JOHN A. MAZIS

Are you of sound mind?

COMMENT

TAGS: Coronavirus, Society

The Covid-19 pandemic brought out the best and the worst in people. Among the best was that in the USA nurses and doctors volunteered to go to New York City and help, while risking their lives; meanwhile in Greece the vast majority of people obeyed directives to stay indoors and as a result the country experienced among the lowest levels of contamination and deaths in the world.

And the worst: conspiracy theories. I generally find such theories amusing and have been following them on the internet for years. Some are totally harmless: “Elvis is alive and living in Michigan!” Others try to cause mischief but fail: “Obama cannot become US president because he was born in Kenya.” But when it comes to issues of health, such theories can cause major problems.

It was a few years ago that I first heard of some parents claiming that vaccination caused their children to develop autism. It turns out the study that “discovered” that connection was anything but impartial, and that lawyers who made money by suing medical companies financed the UK study in question. Nevertheless, the story would not die. Thousands of medical doctors opined that there is no connection between autism and vaccination.

Unfortunately, the “other side” had as its spokesperson a well-known actress whose son, she claims, contracted autism after vaccination. As a parent, I understand her agony of dealing with her son’s health, but that does not make her opinion valid. The media did not help. I remember that when a medical study proved there was no vaccine/autism connection, one of the popular morning shows in the US asked the actress in question for her opinion. On one side a well-conducted scientific study, and on the other a Hollywood actress. And still, some people doubted the science.

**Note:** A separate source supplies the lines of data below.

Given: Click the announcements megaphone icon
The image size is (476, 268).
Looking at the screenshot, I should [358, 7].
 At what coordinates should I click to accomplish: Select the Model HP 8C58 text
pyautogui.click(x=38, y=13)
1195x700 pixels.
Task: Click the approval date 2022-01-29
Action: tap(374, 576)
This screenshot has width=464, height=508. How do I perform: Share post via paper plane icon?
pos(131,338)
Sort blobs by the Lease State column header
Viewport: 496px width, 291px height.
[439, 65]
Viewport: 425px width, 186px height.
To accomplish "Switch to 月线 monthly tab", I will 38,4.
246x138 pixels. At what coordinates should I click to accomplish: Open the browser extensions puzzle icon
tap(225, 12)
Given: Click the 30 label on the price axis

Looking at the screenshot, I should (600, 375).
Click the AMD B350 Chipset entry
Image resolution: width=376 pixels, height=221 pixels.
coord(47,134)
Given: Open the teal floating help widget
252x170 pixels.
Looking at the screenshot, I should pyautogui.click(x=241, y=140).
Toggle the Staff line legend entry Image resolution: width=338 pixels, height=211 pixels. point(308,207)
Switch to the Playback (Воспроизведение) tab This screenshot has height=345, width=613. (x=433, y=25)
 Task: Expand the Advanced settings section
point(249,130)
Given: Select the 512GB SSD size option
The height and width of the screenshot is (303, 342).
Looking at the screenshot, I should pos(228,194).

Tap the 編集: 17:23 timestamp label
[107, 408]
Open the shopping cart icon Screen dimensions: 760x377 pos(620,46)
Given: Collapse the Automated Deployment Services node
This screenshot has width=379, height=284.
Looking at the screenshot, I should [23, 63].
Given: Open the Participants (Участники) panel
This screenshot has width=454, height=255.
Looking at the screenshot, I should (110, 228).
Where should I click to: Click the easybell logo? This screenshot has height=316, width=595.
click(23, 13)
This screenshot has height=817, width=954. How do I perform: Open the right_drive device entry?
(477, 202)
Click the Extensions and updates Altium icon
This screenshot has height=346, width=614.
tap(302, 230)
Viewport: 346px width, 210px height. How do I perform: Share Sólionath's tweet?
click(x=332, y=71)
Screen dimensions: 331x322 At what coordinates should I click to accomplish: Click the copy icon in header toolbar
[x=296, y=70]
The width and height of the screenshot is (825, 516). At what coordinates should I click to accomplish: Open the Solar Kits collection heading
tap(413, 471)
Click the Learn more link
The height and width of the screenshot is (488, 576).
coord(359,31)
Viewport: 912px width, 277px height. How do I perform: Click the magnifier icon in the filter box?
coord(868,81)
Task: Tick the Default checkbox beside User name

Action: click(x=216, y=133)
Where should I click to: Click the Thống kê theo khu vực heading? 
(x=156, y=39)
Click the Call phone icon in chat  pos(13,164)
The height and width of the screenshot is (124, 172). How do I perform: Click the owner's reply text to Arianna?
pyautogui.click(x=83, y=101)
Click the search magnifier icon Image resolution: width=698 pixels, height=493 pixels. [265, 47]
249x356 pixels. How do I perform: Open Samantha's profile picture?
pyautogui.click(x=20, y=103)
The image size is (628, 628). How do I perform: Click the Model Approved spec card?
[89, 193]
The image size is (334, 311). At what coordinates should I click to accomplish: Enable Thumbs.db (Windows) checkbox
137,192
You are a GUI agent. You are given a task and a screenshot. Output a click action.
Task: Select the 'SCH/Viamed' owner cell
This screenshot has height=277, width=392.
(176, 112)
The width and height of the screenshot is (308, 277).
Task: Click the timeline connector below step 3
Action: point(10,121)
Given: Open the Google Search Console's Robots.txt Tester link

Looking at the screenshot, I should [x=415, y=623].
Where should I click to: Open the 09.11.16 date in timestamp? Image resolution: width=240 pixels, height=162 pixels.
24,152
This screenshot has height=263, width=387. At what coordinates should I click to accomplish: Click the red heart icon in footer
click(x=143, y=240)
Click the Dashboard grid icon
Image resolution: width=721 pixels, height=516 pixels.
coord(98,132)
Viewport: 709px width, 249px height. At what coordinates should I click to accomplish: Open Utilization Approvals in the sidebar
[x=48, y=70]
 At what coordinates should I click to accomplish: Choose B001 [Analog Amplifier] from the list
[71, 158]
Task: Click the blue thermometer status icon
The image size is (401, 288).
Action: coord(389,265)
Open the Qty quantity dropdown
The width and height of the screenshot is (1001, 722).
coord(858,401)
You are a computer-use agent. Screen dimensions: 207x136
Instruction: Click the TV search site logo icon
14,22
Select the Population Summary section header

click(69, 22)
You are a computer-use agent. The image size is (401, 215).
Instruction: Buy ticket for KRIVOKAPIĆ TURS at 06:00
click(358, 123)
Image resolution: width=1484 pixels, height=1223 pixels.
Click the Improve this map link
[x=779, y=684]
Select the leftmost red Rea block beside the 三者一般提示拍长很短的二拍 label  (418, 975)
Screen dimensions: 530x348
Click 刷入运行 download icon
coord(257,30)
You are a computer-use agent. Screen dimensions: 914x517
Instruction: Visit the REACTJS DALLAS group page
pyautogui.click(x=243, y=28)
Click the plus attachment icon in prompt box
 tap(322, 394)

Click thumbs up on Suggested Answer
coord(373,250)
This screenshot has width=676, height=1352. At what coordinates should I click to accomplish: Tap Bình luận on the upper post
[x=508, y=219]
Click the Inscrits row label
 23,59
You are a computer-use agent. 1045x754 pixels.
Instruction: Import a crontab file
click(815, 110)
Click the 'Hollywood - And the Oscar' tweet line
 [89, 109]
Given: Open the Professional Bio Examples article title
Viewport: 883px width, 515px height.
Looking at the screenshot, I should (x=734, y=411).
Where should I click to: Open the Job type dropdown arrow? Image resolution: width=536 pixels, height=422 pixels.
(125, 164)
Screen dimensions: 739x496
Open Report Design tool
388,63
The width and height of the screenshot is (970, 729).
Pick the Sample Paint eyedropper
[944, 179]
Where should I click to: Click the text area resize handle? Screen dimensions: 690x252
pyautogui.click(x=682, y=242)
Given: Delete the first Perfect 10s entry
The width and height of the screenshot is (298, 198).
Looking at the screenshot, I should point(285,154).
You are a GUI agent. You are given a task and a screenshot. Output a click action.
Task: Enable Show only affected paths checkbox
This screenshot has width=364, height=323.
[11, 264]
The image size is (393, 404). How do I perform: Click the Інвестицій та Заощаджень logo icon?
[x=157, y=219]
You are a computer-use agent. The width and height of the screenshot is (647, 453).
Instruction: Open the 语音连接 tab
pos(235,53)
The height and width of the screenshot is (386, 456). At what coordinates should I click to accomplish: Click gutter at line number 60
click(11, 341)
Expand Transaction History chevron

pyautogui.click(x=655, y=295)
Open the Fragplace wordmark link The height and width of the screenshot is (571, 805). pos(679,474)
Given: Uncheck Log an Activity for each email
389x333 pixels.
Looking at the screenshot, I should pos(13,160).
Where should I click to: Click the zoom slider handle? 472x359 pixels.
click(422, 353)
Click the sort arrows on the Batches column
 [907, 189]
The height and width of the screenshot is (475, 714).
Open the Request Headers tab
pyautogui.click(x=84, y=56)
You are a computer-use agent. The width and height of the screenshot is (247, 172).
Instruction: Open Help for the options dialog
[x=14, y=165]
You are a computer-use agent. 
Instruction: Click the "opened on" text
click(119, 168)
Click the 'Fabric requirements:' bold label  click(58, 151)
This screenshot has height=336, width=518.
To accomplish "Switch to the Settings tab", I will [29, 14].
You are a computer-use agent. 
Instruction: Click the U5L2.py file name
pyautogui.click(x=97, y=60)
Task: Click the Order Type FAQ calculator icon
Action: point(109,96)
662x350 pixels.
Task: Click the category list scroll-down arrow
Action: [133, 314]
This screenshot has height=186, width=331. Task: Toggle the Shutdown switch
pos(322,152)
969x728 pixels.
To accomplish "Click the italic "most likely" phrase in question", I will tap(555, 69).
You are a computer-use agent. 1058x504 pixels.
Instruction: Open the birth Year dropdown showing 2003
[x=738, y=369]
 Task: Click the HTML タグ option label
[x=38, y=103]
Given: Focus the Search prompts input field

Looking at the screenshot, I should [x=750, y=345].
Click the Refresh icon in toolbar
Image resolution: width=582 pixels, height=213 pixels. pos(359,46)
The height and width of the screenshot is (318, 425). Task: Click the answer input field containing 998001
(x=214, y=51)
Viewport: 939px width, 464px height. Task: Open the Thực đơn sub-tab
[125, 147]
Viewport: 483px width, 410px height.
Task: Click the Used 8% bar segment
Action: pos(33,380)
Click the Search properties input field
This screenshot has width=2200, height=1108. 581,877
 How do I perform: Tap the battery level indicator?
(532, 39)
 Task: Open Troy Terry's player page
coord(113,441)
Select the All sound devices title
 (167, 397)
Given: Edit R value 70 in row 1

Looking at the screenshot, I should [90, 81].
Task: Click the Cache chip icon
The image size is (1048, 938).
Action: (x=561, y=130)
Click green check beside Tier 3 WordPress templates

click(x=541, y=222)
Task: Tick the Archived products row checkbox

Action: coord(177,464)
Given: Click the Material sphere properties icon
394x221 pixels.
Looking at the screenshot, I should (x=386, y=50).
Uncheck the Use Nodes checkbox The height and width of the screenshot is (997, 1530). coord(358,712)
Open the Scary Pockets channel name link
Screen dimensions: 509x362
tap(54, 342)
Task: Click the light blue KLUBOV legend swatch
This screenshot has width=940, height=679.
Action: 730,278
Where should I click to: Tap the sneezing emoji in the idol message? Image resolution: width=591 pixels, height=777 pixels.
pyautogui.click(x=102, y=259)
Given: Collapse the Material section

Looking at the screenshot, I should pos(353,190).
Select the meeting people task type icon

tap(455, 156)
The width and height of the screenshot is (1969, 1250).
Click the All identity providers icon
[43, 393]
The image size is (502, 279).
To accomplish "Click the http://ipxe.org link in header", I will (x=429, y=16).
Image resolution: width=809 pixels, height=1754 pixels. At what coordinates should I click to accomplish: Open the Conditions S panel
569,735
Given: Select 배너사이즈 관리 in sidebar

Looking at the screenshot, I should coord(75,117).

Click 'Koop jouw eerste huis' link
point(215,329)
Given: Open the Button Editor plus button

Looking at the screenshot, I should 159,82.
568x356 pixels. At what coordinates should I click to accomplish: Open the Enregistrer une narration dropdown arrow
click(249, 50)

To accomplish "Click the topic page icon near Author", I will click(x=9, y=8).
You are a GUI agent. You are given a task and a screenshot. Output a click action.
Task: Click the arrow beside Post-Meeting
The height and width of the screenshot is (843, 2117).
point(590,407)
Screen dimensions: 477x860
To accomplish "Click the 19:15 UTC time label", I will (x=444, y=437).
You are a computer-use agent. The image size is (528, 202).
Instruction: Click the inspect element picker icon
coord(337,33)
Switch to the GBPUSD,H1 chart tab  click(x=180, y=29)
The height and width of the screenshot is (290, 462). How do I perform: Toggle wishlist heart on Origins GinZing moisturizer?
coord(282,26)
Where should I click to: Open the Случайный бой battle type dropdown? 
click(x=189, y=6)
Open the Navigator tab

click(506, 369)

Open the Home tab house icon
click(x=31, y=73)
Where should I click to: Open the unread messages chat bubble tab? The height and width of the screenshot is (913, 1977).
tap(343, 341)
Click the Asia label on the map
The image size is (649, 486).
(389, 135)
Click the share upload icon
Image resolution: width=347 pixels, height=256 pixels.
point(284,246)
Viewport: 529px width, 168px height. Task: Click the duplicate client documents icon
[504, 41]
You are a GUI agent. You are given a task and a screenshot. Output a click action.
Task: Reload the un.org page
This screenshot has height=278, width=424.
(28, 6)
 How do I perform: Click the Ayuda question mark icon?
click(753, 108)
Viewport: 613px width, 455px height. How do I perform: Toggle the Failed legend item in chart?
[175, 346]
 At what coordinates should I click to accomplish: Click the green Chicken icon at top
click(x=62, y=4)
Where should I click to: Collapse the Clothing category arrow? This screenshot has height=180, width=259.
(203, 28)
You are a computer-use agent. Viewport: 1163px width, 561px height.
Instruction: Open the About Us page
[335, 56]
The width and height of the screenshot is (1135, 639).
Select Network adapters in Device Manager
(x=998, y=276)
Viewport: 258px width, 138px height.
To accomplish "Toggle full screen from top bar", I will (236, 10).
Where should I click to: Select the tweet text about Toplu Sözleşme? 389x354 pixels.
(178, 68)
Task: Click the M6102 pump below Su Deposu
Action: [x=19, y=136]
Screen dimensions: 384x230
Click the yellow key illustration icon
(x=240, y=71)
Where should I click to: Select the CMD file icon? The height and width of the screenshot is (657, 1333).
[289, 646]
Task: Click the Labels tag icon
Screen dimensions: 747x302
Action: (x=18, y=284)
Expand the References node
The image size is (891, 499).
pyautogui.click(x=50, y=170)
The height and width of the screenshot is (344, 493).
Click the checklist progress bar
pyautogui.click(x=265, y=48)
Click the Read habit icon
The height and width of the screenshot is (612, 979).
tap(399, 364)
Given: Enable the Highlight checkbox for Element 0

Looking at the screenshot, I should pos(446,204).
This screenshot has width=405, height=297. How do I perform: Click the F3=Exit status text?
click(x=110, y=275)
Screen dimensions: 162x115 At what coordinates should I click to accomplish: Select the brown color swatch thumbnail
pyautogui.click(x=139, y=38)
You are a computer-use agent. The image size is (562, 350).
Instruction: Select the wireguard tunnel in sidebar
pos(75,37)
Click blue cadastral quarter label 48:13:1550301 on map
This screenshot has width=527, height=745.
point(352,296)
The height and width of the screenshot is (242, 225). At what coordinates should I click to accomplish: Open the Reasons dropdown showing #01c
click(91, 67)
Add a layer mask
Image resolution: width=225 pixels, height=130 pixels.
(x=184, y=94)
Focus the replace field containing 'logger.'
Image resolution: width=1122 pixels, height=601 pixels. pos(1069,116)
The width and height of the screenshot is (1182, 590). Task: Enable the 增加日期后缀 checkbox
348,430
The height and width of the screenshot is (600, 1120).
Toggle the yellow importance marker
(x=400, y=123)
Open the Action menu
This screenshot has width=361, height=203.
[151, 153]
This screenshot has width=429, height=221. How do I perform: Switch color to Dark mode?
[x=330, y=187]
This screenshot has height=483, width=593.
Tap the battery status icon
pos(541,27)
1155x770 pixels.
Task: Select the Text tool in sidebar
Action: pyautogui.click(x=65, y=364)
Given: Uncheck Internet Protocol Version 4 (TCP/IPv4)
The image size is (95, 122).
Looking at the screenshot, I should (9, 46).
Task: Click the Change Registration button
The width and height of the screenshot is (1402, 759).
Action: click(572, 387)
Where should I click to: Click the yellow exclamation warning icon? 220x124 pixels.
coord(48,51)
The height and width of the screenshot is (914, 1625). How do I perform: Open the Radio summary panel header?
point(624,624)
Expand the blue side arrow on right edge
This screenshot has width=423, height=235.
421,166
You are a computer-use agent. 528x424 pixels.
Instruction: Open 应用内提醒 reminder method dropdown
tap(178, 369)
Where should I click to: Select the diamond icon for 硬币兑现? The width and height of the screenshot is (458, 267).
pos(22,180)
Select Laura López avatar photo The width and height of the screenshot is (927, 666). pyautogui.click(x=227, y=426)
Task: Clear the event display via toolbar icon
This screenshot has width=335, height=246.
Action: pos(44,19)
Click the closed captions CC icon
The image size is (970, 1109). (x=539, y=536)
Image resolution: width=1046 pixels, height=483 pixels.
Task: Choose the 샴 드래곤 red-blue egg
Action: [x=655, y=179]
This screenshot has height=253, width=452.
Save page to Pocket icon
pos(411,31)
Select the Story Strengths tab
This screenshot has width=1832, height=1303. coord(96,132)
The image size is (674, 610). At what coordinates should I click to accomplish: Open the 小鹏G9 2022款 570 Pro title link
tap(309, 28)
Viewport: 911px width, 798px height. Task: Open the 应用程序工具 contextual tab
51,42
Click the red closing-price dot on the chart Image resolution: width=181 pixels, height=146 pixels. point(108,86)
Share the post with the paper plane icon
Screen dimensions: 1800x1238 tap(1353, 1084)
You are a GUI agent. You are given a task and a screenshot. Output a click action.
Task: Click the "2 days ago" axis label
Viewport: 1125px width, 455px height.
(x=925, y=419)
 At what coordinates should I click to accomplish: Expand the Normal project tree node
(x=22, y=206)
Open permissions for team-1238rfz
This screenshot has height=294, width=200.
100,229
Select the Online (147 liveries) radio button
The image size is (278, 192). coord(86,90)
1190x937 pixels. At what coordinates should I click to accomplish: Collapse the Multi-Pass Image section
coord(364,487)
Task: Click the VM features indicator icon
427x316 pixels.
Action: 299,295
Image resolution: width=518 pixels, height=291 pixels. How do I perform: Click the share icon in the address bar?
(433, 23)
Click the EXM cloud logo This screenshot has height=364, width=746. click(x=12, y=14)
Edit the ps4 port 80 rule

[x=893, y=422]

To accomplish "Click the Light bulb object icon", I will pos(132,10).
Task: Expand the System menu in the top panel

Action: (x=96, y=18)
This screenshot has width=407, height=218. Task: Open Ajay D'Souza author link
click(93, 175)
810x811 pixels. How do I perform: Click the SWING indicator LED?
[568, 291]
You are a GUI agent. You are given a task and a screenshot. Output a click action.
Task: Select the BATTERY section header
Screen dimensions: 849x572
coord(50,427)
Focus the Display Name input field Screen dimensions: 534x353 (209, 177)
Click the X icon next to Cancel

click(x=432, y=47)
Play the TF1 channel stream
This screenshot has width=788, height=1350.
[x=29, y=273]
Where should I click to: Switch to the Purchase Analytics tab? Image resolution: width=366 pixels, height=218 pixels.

It appears that Greece is also fertile ground for such conspiracies: “Covid is caused by the 5G internet network!” “Bill Gates wants us all to get vaccinated so he can control us more easily.” To my fellow Americans and Greeks who believe such theories, I ask a simple question: “Are you of sound mind?” Why believe in such nonsense? I have had the same doctor for 29 years. He tells me vaccination is OK. Is he lying? Is he a paid agent of Bill Gates? George Soros? Are thousands, even millions of doctors all over the world agents of malevolent billionaires? Do they want us all to die?

Here’s another question: If my doctor lies to me about vaccines in general and Covid-19 in particular, why should I listen to him when he tells me to take a particular drug for high blood pressure? Should I believe him when he says I need an operation to remove a tumor? If he is paid by “them” to kill me through medicine, why stop at vaccines? Why not prescribe the wrong medicine? Those who claim that doctors are paid by dark forces should stay away from all medical advice and procedures for ever. They will still be wrong but at least they will be consistent. As for me, I will continue following my doctor’s advice. Since I started doing so 29 years ago I feel as good as any middle-aged man (who likes his wine and red meat) can feel!


John A. Mazis is a history professor at Hamline University in Saint Paul, Minnesota.